DIRECTIONS FOR THIS TASK: Your job is to give again, exactly and with no additions, the lines in the records below from the one with "Click Nile Bot smiley face on M15 chart" through the one with "This screenshot has width=644, height=250.", both included. Omit the pictures.

MATERIAL PROVIDED:
* * *
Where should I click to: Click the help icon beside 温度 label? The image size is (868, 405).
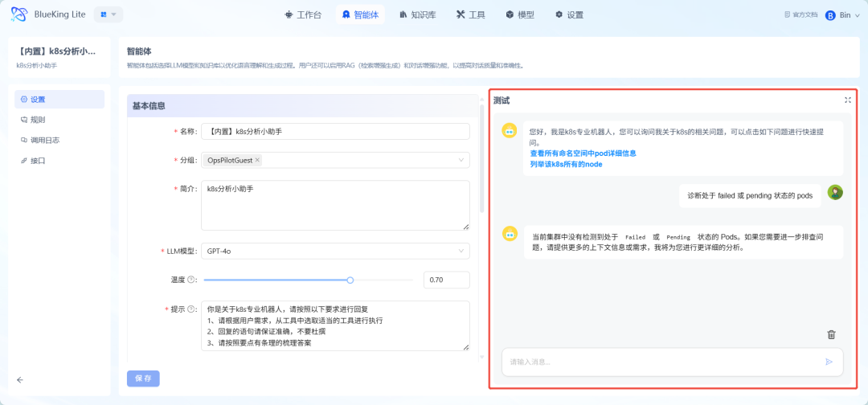coord(191,280)
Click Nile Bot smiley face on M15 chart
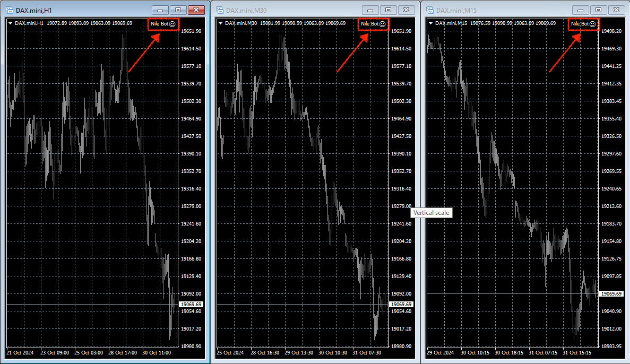The height and width of the screenshot is (364, 630). (x=593, y=24)
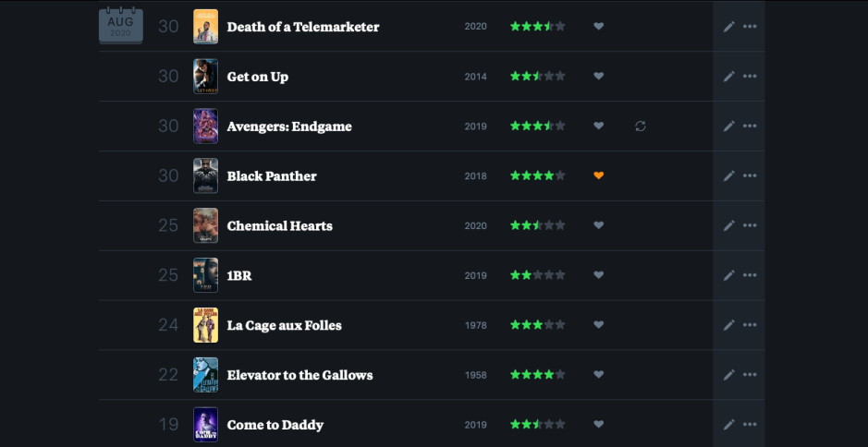Show more actions for Elevator to the Gallows

click(x=750, y=375)
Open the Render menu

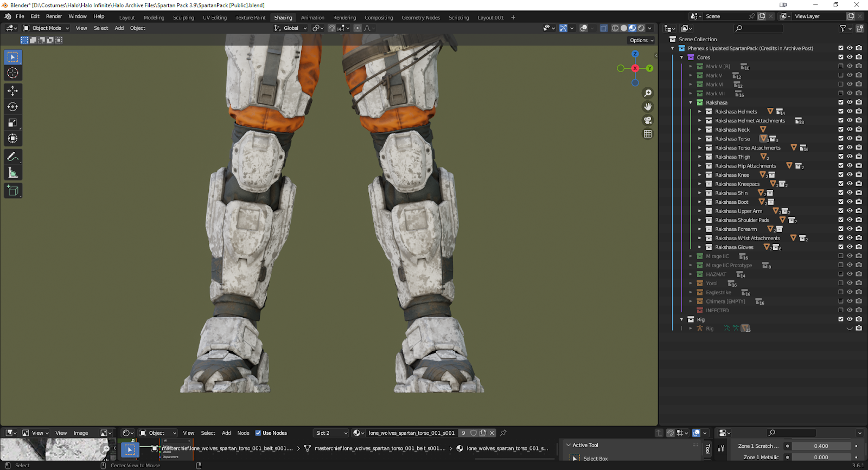click(54, 16)
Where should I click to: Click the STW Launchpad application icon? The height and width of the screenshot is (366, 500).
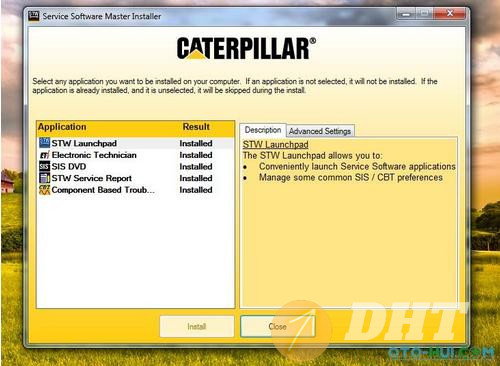pos(44,143)
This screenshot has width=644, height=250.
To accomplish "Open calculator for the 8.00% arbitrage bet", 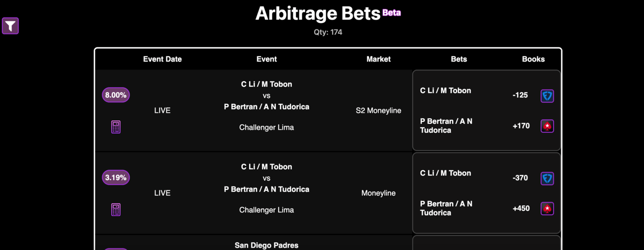I will tap(116, 127).
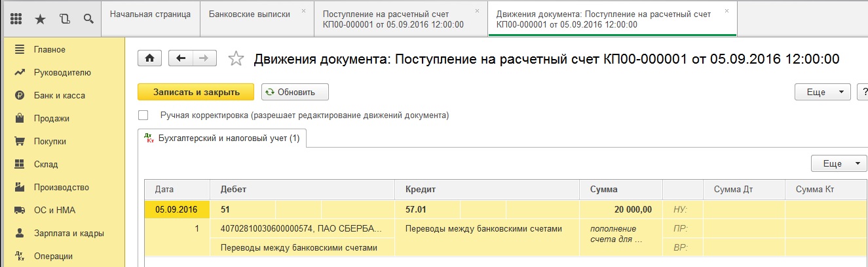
* * *
EXERCISE OUTPUT:
Click Nile Bot smiley face on M15 chart
The height and width of the screenshot is (364, 630). (x=593, y=24)
Show more actions for Elevator to the Gallows

click(x=750, y=375)
Open the Render menu

click(54, 16)
Where should I click to: Click the STW Launchpad application icon? The height and width of the screenshot is (366, 500).
pos(44,143)
This screenshot has width=644, height=250.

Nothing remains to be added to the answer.